Dimensionality reduction, or dimension reduction, is the transformation of data from a high-dimensional space into a low-dimensional space so that the low-dimensional representation retains some meaningful properties of the original data, ideally close to its intrinsic dimension. Working in high-dimensional spaces can be undesirable for many reasons; raw data are often sparse as a consequence of the curse of dimensionality, and analyzing the data is usually computationally intractable. Dimensionality reduction is common in fields that deal with large numbers of observations and/or large numbers of variables, such as signal processing, speech recognition, neuroinformatics, and bioinformatics.Methods are commonly divided into linear and non-linear approaches.[1] Approaches can also be divided into feature selection and feature extraction.[2] Dimensionality reduction can be used for noise reduction, data visualization, cluster analysis, or as an intermediate step to facilitate other analyses.

Dimensionality reduction is used both in supervised and unsupervised learning techniques.
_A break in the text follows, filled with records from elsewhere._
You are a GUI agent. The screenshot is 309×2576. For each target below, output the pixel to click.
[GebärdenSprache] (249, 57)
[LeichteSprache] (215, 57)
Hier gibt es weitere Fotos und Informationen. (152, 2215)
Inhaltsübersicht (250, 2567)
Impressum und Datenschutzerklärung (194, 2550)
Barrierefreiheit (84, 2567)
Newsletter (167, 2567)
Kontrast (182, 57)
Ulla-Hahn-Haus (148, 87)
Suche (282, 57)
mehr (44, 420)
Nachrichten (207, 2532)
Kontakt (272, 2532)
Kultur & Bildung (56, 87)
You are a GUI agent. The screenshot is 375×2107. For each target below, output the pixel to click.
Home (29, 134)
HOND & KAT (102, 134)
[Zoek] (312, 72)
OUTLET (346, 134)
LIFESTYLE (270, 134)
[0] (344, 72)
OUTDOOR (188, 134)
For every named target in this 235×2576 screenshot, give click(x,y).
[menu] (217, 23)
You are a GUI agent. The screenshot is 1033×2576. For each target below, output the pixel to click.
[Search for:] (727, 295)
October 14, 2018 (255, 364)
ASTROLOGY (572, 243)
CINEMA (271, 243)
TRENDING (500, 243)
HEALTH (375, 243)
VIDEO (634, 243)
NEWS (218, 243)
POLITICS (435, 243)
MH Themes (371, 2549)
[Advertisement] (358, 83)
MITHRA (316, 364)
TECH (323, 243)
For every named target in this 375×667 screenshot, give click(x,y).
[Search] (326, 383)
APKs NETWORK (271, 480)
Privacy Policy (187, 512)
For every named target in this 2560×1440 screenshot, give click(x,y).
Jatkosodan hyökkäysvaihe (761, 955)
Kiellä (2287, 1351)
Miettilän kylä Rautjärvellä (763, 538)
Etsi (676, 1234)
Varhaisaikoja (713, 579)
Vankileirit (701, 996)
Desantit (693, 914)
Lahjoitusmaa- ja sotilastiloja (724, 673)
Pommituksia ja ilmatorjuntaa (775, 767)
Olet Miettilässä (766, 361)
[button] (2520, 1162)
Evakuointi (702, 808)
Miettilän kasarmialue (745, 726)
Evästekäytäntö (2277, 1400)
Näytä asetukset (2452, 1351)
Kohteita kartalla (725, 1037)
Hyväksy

PCA can be used for both supervised and unsupervised learning techniques LDA can be used only for supervised learning technique

LDA tries to reduce the dimensions of the feature set while retaining the information that discriminates the output class label as well.
LDA tries to find a decision boundary around each cluster of a class
It will then project these data points in a new dimension such that all the clusters are separate from each other as much as possible. hence, the individual points in a cluster are closer to the centroid of that particular cluster.
These new dimensions form the linear discriminants of the feature set.

Choose PCA --> When the data is highly irregular in terms of distribution (skewed)
Choose LDA --> Uniform distribution